Мой отец был архитектор и строил мне Большой Секрет. Разрозненные довоенные и даже дореволюционные кубики, обрезки досочек и фанерок, коробки из-под довоенных же конфет… Неутоленные Корбюзье и Райт вполне воплощались в его постройке. Я не должен был подсматривать, я терпеливо ждал. Наконец…
Дворец был как вавилонский торт, выставленный в витрине Елисеевского магазина в 1945 году в качестве победы над фашизмом. Я начинал с верхушки. Суть игры была в том, чтобы разобрать, а не разрушить. Я начинал. Мне открывалась первая, башенная, комнатка. Что там? Там мог быть и безногий оловянный солдатик в форме РККА, и сшитый мамой в войну тряпичный зайчик, и кое-что поволшебнее, вроде такой машинки, похожей на перочинный ножичек, но не ножичек, с раструбом, как у мясорубки, но, когда нажмешь на нижнее колечко, выскочит блестящее металлическое коленце и вся штука станет похожей на кузнечика… Щипчики для сигар! Осторожно, чтобы не посыпалось, я открывал следующую нишу… Отец мне рассказывал в это время что-то достаточно мало меня занимавшее — про то, как один человек зашел в древнеегипетскую пирамиду и лишь одну секунду все перед ним было таким же целым, как и тыщи лет назад, а потом все рассыпалось, все мумии и фрески… Может, он мне рассказывал и про Шлимана и про Трою… Я до сих пор путаю Шлимана с Жиллетом, потому что в следующей секретной комнате, куда со свистом врывался воздух, как в гробницу фараона, не рассыпалась половинка бритвенного станка фирмы «Жиллет», который, как поведал мне тут же отец, стал сразу миллионером, как запатентовал дырки в бритве, и никто кроме не мог просверлить их так же… В парикмахерской я думаю о Древнем Египте. Мол, жили-были и тоже, поди, причесывались, оттого и осталось от них так много гребенок, пол-Эрмитажа…
Мой бедный папа строил мне дворец. Материал был подручный: то, что осталось. От революции, от блокады… В нашем доме ничего не покупалось и не выбрасывалось. Все было обменено на еду или сгорело в буржуйке. Замечательные находил я вещи за разборкой отцовского мавзолея! С тщанием доставал я из следующей ниши волшебные щипчики, колечки, палочки-печати, стеклянные радужные шарики, медную чернильницу с иероглифом, серебряную монетку в пять ёре 1864 года, пуговицу с двуглавым орлом, кораллового поросенка с серебряным ушком, японского божка… граненую пробочку неописуемой красоты… от исчезнувших сигар, салфеток, писем зарубежных родственников, мундиров, часов, духов и графинов…
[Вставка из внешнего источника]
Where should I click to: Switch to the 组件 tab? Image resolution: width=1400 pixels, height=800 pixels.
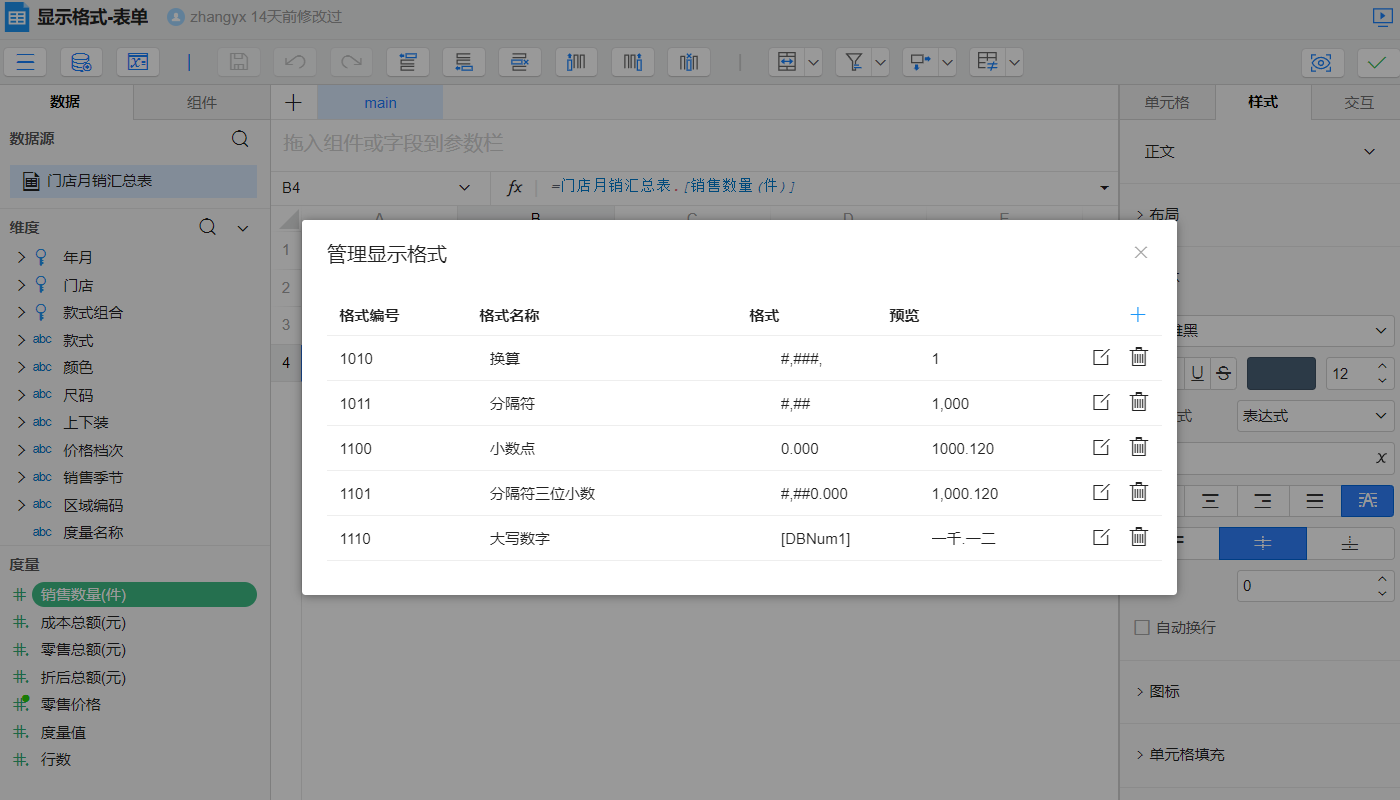coord(200,101)
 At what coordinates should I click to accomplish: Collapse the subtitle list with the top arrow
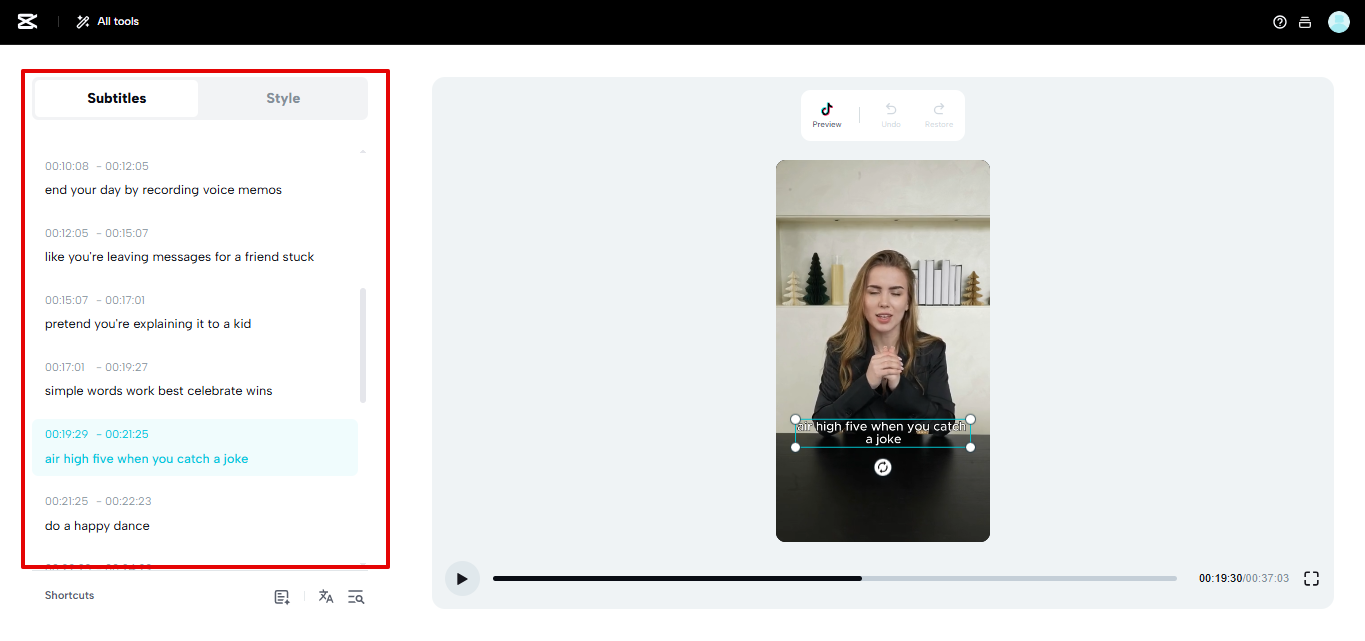click(362, 149)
Вот мне уже и трудно отделить то, что я помню, от того, что знаю… то, что забыл, от того, что узнал. Утоляю ностальгию на берлинском фломарте. Мой бедный отец всегда подскажет мне, что здесь есть хорошего… Мог ли я, мог ли он предположить, какой прочный он строил дворец! Что это он учил меня ходить по музеям и читать романы, как рисовать и писать?
Я гробница своего отца.
От моего отца ничего не осталось.
К концу XIX века индивидуализм развился до такой степени, что выразился в культе имени. Это в принципе провинциальное явление породило понятие звезды. Сейчас это уже промышленность, а на рубеже веков звезда еще рождалась сама собой, но настолько часто, что даже прозаики были знамениты, как тенора. Их портреты печатались на почтовых открытках, и гимназистки целовали эти открытки. Такой звездой, погасшей в Финляндии вскоре после революции, был, в частности, Леонид Андреев.
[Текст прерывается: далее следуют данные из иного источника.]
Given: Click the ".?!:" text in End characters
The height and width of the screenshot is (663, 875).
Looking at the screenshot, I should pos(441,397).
Другая слава досталась его великому сыну Даниилу. По малолетству он пережил революцию и оказался в сталинских лагерях на добрую четверть века, где и написал все свои книги. Книги эти у него в основном изымались и либо уничтожались, либо переваривались в непомерном архивном желудке ЧК — ГПУ НКВД — КГБ, но он имел святое мужество верующего человека и продолжал их писать. Последняя его книга имеет замечательную дату в конце: 1943–1958. То есть пока страна и весь мир переживали войну, как горячую, так и холодную, пока был жив Сталин, и когда он умер, и когда его разоблачал Хрущев, зэк Даниил Леонидович Андреев писал свою «Розу мира». С убежденностью Данте, но с простодушием непосредственного участника описал он наш универсум, снимая с него онтологический слой за онтологическим слоем, как кожуру с апельсина. Личного опыта и прямого лицезрения ему хватило на половину этих слоев, симметрично вверх и вниз отсчитываемых от нашего слоя реальности. Причем вниз он погружался глубже, чем мог воспарить вверх. О дальнейших слоях он свидетельствовал более косвенно — по догадке, понаслышке, но каждый раз стараясь придерживаться лишь неоспоримых данных. И лишь самые донные, так же как и самые верховные, слои остались покрыты для него мраком или ослеплены светом. Как свидетель он постарался не пропустить и частных подробностей параллельных нам, одновременно с нами существующих миров.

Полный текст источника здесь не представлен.